To begin with a lighter side of history, a visit to Trakai is a must. A train from the city centre should get you there within an hour and you will be free to explore this charming town. The obvious attraction is the bright orange castle, where visitors can explore the grounds or pay a small fee to explore the inner workings of the castle. While the bump in tourism has made this place a little cheesy (I’m looking at you, fake guillotine), the castle is so unique from any other you will see in Eastern Europe and made notably more badass by the surrounding moat. At this point in my trip I was looking for any excuse to whip out a dorky costume and thanks to this perfect setting, I pretty much killed it.
After doing the castle justice, skip the gift shops and stroll down the residential streets based on the water. These cute little houses have been homes long before Trakai became a tourist destination and help the town maintain it’s quirky charm. Polish off the day with some fresh kibinai, a Lithuanian pastry dish special to the area. I don’t want to pressure you, but if you don’t personally devour at least three, you don’t deserve to wear the knight helmet. Just sayin’. It’s hard to make a day at Trakai a poorly spent one, so enjoy the escape of the city and explore the naturally gorgeous setting around you.
While you should obviously base your visit around the historically significant sights and monuments, don’t miss the weird Vilnius has to offer. For example, we spent a good two hours searching for the Frank Zappa monument, just because we could. I can personally guarantee that you will not find a 30-foot tall buff featuring the lead singer of The Mothers anywhere else, so it really is a once in a lifetime moment for you. Chase that moment.
A walk through Vilnius’s city square is already guaranteed to be different from anything else you’ve experienced on your journey thus far. Instead of rustic churches and faded pastel tudors, you’ll find a wide open square of tile with bright white columns and shining black statues. On entering this square, I was issued a challenge. Find the “miracle tile,” spin 3 times, and make a wish. I’m always down to look like a crazy tourist in public, so I was completely game. This tile marks the spot where the longest human chain in history ended, containing 2 million people and stretching through Estonia, Latvia and Lithuania. This human chain was a peaceful protest for sovereignty in times of Soviet control and is known as one of the major factors in Lithuania’s following freedom. The myth is that if you find the tile and complete the ritual, your wish will come true. I would tell you where it was, but that would obviously jinx my wish. Duh.

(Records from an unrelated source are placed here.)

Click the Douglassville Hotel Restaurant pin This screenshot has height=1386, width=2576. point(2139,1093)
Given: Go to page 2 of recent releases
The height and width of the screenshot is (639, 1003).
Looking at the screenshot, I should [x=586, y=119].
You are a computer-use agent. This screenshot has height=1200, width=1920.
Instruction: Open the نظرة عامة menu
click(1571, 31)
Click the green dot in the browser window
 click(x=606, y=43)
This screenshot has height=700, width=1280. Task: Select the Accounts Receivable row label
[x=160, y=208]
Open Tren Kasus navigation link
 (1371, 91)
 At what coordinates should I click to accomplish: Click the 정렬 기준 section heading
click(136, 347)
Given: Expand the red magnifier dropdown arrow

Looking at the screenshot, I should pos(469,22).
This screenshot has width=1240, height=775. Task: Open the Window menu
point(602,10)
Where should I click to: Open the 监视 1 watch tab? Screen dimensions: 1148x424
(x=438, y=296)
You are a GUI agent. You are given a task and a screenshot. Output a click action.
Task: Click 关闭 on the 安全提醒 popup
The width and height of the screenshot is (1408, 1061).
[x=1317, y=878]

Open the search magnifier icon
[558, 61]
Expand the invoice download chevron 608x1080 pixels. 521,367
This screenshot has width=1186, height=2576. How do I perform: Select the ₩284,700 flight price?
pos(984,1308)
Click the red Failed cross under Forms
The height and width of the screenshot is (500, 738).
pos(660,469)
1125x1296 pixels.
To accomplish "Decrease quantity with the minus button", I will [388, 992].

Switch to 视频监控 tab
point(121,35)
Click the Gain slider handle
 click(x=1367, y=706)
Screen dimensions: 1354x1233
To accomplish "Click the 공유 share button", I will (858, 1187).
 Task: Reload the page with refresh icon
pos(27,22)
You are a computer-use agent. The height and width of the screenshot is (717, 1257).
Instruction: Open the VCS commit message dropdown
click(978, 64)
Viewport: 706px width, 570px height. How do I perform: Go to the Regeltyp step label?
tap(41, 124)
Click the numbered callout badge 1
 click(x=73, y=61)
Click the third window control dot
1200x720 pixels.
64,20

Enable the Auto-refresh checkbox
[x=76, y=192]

Perhaps the greatest shock of my visit to Lithuania was the realization of the city’s role in WWII. I will never be able to do this history justice and highly recommend reading more about the murder and labour camp placement of hundreds of thousands of Jewish Lithuanians and Jewish German refugees here. This kind of history can really only be felt by seeing the sights and facts firsthand. This will undoubtedly be one of the most heartbreaking experiences you’ll have in your travels, but is so important to see. Start at the Vilna Gaon Jewish State Museum in the city to see historical accounts and artifacts and get some context for your visit to Paneriai. The small and intimate museum is also known as the Green House and is marked by the Vilnius Sugihara Memorial statue.
If you can, try to immediately follow your museum visit with a trip to Paneriai Memorial, which is easily accessible by train. Prepare for an extremely powerful experience as you walk around the death camps where approximately 70,000 people were killed and burned. An expert at the small museum will be there to answer any questions you have about the history of Paneriai and to guide you through the significance of each sight. The near silence and emptiness of the memorial only makes the experience hit harder and your visit is not likely one that you will ever forget.
Your visit to Vilnius is likely to be filled with a lot of ups and downs, from the joys of exploring castles and chasing superstitious symbols to learning about the country’s devastating Holocaust past. Vilnius was without a doubt the biggest surprise of my Eastern European adventure and is hopefully one that you can experience for yourself.